# YOUR TASK
Pick up the blog post about bandwagon football fans and keep writing it from its last sentence.

# EXCERPT PROVIDED
On bandwagoners

Hey, guys. I’m sorry for my rather prolonged absence – I’ve been struggling to keep up with everything in RL as well as battling a bout of serious depression, so I haven’t really had the energy to update this blog like I’ve wanted to.

I want to talk about Barcelona and their fate next season. (Hint: I will not be calling for Vilanova to get fired, nor will I be recommending that everyone other than Messi, Iniesta, and Busquets get sold.) However, I’m going to leave that for next time and instead talk about a term I hear tossed around a lot, especially these days: bandwagoners.

I sympathize with people who use it: I really do. I get as annoyed by fickle fans with no knowledge of the club who call for a mass exodus after a bad run of form as the next football fan.

However, I find the underlying concept behind the term to be equally problematic. It’s tossed around to put down new fans, who have committed the grave crime of not falling in love with a team when they were awful, or not having been around when the team fell on hard times.

That’s not fair, and it speaks to a real elitism that I think is dangerous and exclusionary.

Everyone needs to start somewhere. A new fan to the sport is unlikely to be drawn to a team that plays poorly and is relegation-threatened. A new fan to the sport is likely to be drawn to a team that is fun to watch and has a style of play that they find attractive.

There is nothing inherently wrong with that.

What’s the alternative? That the person not get into the sport at all, or that they only be allowed to like inconsistent teams or teams that are poor? That doesn’t make any sense. When teams begin to play well, more people will be drawn to them. That’s just how human nature works: people like to be impressed.

Under my influence, my boyfriend has begun to get really into football. He’s not under my influence enough that he’s especially fond of the Spanish league, but he’s begun watching games on his own, and from what he’s seen, he’s become very drawn to Borussia Dortmund. He likes their style of play, and he likes watching them.

I am happy that he is getting into football, and I am happy that he has found a team that he really likes watching after spending two months of not feeling all that drawn to anyone. I don’t think that he should be shamed or feel bad for that. He found a team that he enjoys, and at the end of the day, football is about enjoying yourself, not being able to win a pissing contest for who’s the most hardcore fan.

Will he stick with BVB? I’m not sure. He may end up finding another team that he likes more. He may end up finding as he watches more of BVB, he doesn’t like them quite as much as he thought he did. He may even just get fed up of having to find streams or be at my place to watch their league games, since he doesn’t have access to the Bundesliga right now. I don’t know.

# ENTRIES PROVIDED
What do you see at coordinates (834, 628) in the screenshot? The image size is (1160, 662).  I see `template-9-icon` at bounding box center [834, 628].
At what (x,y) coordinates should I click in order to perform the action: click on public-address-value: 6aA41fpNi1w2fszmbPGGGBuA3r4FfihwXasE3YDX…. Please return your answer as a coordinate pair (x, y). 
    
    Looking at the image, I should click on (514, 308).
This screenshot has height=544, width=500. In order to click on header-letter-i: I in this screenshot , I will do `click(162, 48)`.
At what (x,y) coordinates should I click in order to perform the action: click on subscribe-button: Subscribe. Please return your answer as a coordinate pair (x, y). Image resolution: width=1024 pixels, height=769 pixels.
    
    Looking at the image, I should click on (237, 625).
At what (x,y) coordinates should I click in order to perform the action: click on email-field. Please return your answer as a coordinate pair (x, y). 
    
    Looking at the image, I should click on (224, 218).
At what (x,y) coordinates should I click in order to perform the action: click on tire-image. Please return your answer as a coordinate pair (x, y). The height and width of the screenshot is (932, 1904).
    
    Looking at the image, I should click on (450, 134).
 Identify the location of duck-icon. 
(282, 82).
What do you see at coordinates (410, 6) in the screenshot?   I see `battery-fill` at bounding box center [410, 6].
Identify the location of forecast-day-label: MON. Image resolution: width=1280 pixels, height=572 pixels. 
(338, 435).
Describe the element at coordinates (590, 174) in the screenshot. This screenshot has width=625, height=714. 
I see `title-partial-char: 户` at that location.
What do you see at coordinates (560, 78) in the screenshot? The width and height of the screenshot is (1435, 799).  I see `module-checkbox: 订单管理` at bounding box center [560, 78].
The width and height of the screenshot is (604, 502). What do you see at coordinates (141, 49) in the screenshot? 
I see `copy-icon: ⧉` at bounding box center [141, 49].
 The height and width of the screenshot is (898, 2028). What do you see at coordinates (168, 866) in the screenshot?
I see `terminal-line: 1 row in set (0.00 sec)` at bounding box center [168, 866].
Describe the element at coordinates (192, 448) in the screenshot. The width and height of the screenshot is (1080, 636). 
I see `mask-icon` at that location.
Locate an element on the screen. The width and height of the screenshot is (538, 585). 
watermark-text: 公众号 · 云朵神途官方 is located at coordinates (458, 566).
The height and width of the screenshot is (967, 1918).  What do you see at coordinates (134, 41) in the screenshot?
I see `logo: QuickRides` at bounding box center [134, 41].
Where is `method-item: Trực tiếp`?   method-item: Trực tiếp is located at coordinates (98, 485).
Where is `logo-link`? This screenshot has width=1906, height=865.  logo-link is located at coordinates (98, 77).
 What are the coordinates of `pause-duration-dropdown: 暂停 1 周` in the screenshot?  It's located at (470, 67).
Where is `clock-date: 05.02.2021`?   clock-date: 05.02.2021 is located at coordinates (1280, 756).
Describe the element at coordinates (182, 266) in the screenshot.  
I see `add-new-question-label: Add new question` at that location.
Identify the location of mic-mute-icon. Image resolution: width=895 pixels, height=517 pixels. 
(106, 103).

# TASK ANSWER
But either way, there’s nothing wrong with that.

New fans are annoying when they call for major changes based on very little experience and education about the team. New fans are annoying when they call for someone’s head on a platter because everything isn’t perfect all the time.

That’s not because they’re new fans. It’s because they’re impatient, uneducated, and think that they know everything anyway.

I wish they were just called on that, rather than for being new to the sport.


2 responses to “On bandwagoners

  1. I couldn’t agree with you more.

    Your boyfriend may have to find a new club when BvB is gutted this summer though 😛

    I also don’t think Tito should be fired. In fact, I think he somewhat deliberately (with the line-up) tanked the 2nd leg home match against Bayern so that EVERYONE at the club and the fans could see the weak links in Barca’s current side. He’s prepping for the summer transfer… But making it to the CL semis and winning the league is not a bad showing at all, especially when you consider the records broken along the way while the head coach had cancer.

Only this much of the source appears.